ALGAE COLONIES IN SIYEH LIMESTONE NEAR GRINNELL GLACIER. (DYSON PHOTO)
GENTLY TILTED STRATA OF THE SIYEH FORMATION IN GRINNELL MOUNTAIN. (DYSON PHOTO)
Within the Siyeh there is a bed, averaging about 60 feet thick, composed almost entirely of fossil algae which apparently formed an extensive reef or biostrome on the floor of the shallow Belt Sea. The algae colonies are in the form of rounded masses up to several feet in diameter and bear a crude resemblance externally and internally to a head of lettuce or cabbage. Geologists know these algae by the genus name Collenia. Because of the rounded and smoothed surfaces on these colonies, mountain climbers frequently find the reef difficult to cross. It appears as a distinct light gray horizontal band on the east face of Mount Wilbur about midway between the base of the cliff and the peak’s summit, where it can easily be seen from Many Glacier Hotel and Swiftcurrent Camp. It is also discernible on the Pinnacle Wall above Iceberg Lake and in Mount Grinnell. The Swiftcurrent Pass trail crosses it just east of the pass, and it is also exposed along Going-to-the-Sun Highway below the big switchback on the west side of Logan Pass where attention is directed to it by a sign. Unweathered portions of the reef rock are light blue. A similar but thinner reef outcrops at Logan Pass near the start of the Hidden Lake trail. Although most of the fossil algae occur in the Siyeh they are present in the younger formations and also in the Altyn. Other than algae the only undoubted fossils of the Belt series within Glacier National Park are burrows probably made by worms. They are rare and are restricted mainly to the Siyeh formation.

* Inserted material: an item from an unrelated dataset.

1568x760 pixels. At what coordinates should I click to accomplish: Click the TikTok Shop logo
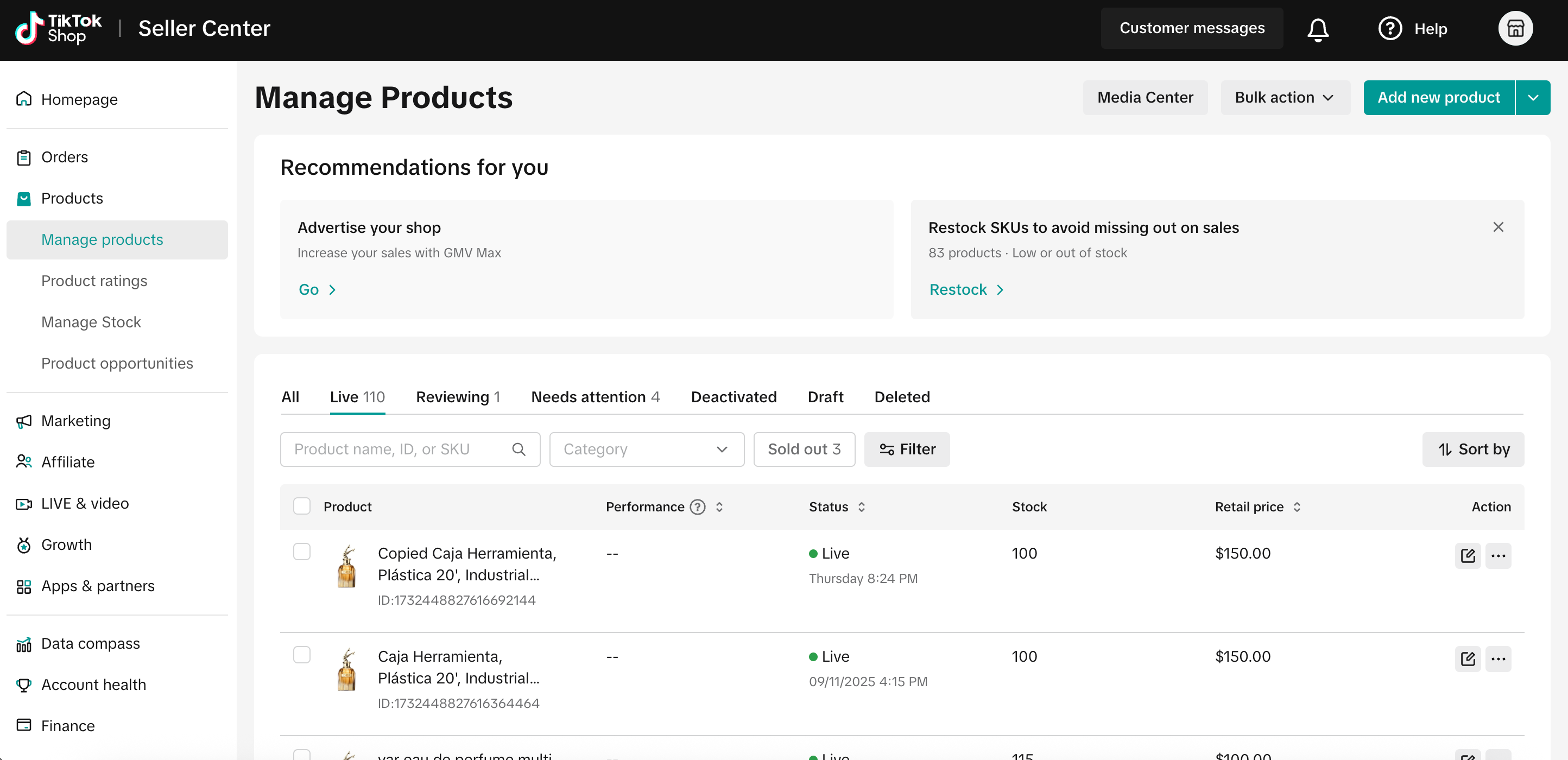click(59, 29)
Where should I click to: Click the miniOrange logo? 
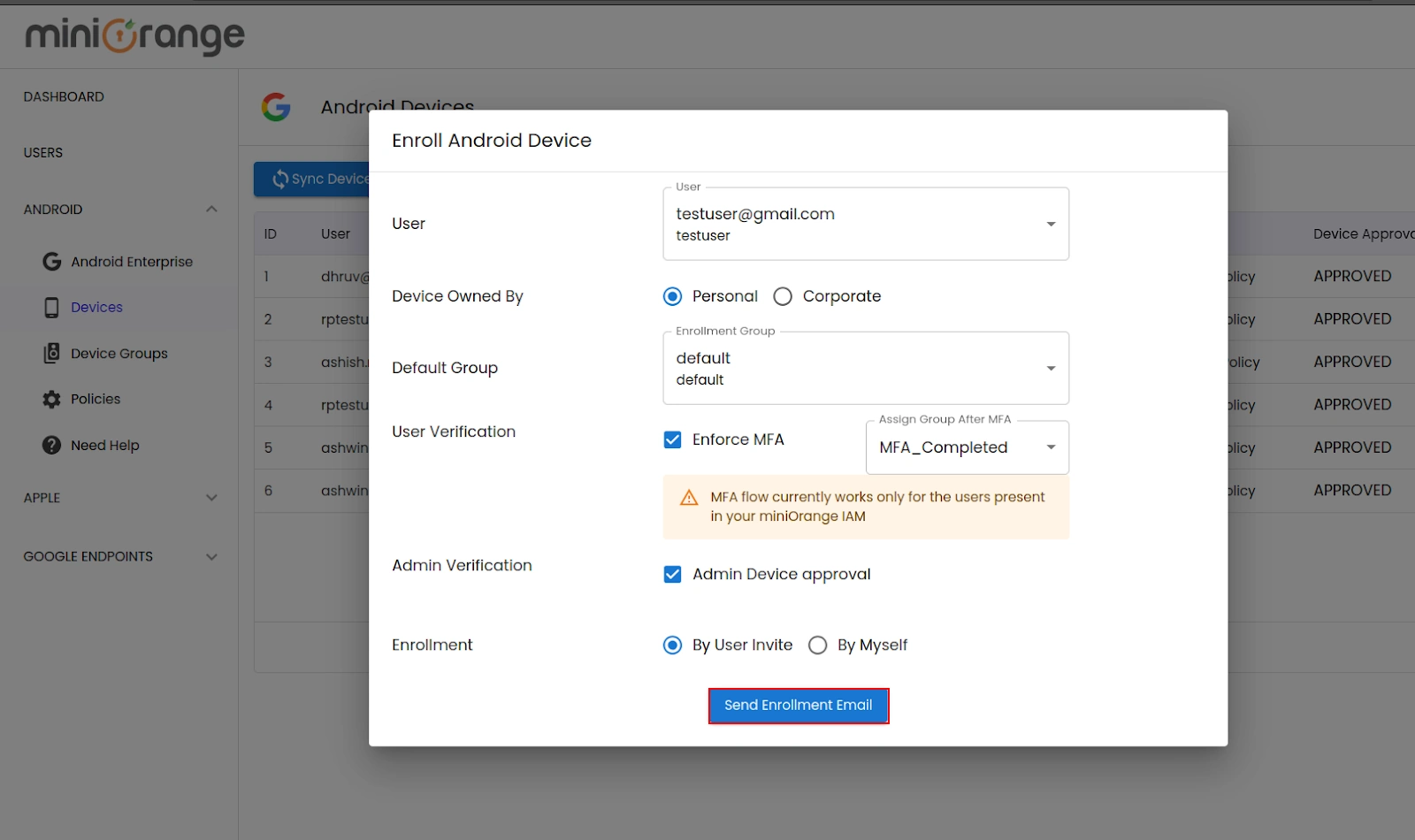[131, 35]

FOSSIL ALGAE IN SIYEH FORMATION, HOLE-IN-THE-WALL BASIN. (THE ROCK BOOK BY C. L. FENTON AND M. A. FENTON, DOUBLEDAY AND CO.)
At the top of the Siyeh are several hundred feet of sandy and shaly beds, mostly reddish in color, grouped by some geologists into a distinct formation known as the Spokane. At Logan Pass it is about 700 feet thick and is well exposed in the lower parts of Clements and Reynolds Mountains, and at the site of the former “Clements” Glacier.
SHEPARD FORMATION.
Several hundred feet of limy beds which weather yellow-brown lie on top of the Siyeh. Although named for outcrops on the cliff above Shepard Glacier (south of Stoney Indian Pass and near the site of the old Fifty-Mountain tent camp) the formation is exposed on the summit of Swiftcurrent Mountain at the head of Swiftcurrent Valley, on Reynolds and Clements Mountains near Logan Pass, and on Citadel and Almost-a-Dog, visible from Going-to-the-Sun Highway in St. Mary Valley. The formation is replete with mud cracks and ripple marks. Some rock surfaces exhibit two and three sets of the latter.